Extracted records =
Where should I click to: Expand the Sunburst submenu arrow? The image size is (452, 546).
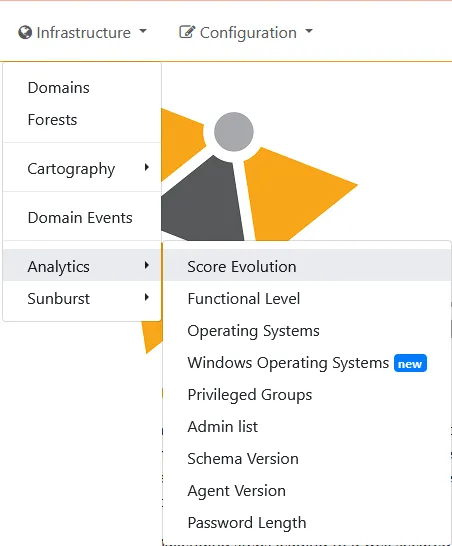tap(147, 297)
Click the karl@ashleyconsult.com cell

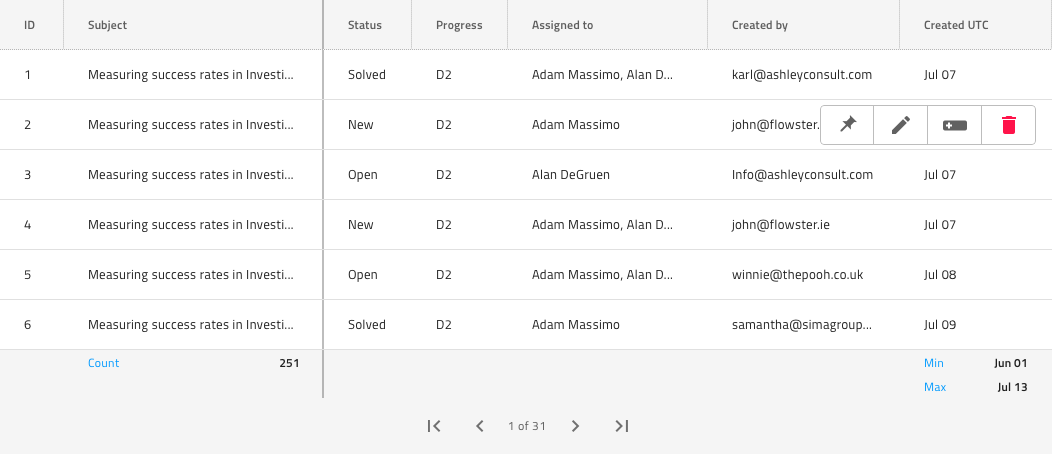click(x=802, y=75)
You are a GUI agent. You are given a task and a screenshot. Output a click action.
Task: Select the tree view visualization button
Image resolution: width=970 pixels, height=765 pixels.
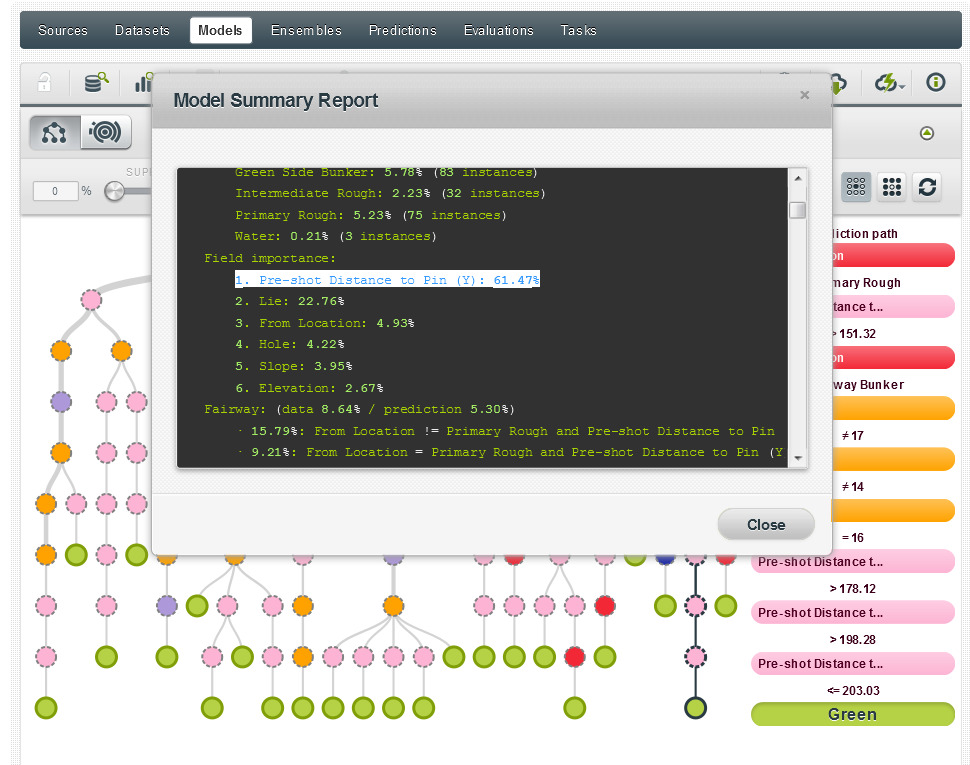tap(54, 132)
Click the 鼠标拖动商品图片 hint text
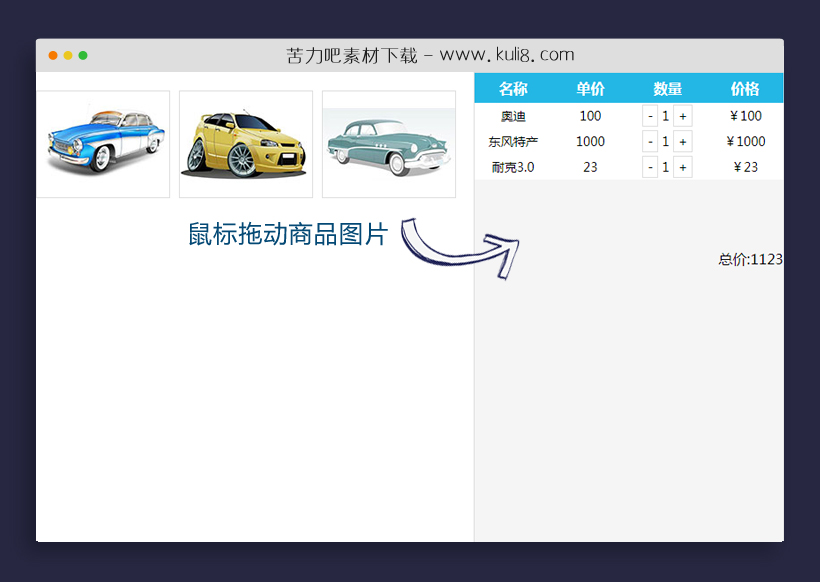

Activity = Copy out each record word for word and omit any pictures.

Result =
Where should I click to: Expand the Sunburst submenu arrow? The image size is (452, 546).
tap(147, 297)
Click the karl@ashleyconsult.com cell

click(x=802, y=75)
You are a GUI agent. You are given a task and a screenshot. Output a click action.
Task: Select the tree view visualization button
Image resolution: width=970 pixels, height=765 pixels.
tap(54, 132)
Click the 鼠标拖动商品图片 hint text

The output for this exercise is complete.